I wanted to upgrade the RAM on a Dell Vostro 410. The upgrade was only supported by the latest firmware. So I downloaded the BIOS update utility from Dell’s support page. I closed all open apps, disabled the AV software and ran the update. It promptly crashed and bricked the computer. Nothing but a black screen on boot with fans running full blast. Below is the Dell Vostro 410 motherboard circa 2008. The location of the BIOS chip is circled. They are often located near the CMOS battery. By the way, the techniques used in this tutorial are applicable to other motherboards and are not limited to Dell or even to computers. Routers, TV’s, oscilloscopes, washing machines, any electronic device that supports upgrades can have re-programmable firmware.
Below is a close up of the BIOS EEPROM chip that stores the firmware. EEPROM stands for Electrically Erasable Programmable Read-Only Memory. EEPROM’s have non-volatile memory which means their data is preserved even when the power is turned off. They’re referred to as read only but it is possible to write to them using an EEPROM programmer. For the record, the one below is a flash memory chip which is a type of EEPROM, or it might be more accurate to say flash was developed from EEPROM. I believe the unpopulated SOP pads underneath the flash chip is where a recovery firmware chip would go. Looks like Dell didn’t opt for this feature. However, to the left is an unpopulated 10 pin header labelled SPI which stands for serial peripheral interface.
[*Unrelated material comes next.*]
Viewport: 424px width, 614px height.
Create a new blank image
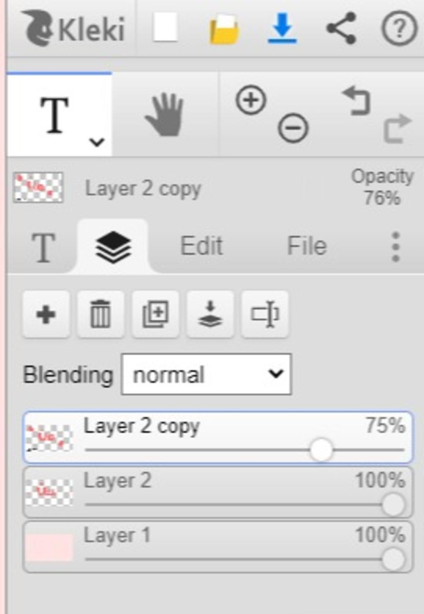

SPI is a very common communication protocol that I have featured in several of my past tutorials such as:
Raspberry Pi AVR Programmer & SPI Tutorial
Raspberry Pi Graphics LCD Display Tutorial
Raspberry Pi Analog Water Sensor Tutorial
Raspberry Pi ESP32 MicroPython OLED Tutorial
The BIOS chip is a Macronix MX25L8005. It’s an 8 megabit CMOS SERIAL FLASH chip. It supports reading and writing via SPI protocol. Since the Raspberry Pi has a SPI port and the motherboard has a SPI port, in theory, it should be relatively easy to reprogram the corrupt chip. If your motherboard doesn’t have a SPI port, it may still be possible to program the chip by using IC Test Clips to connect the Pi directly to the chip.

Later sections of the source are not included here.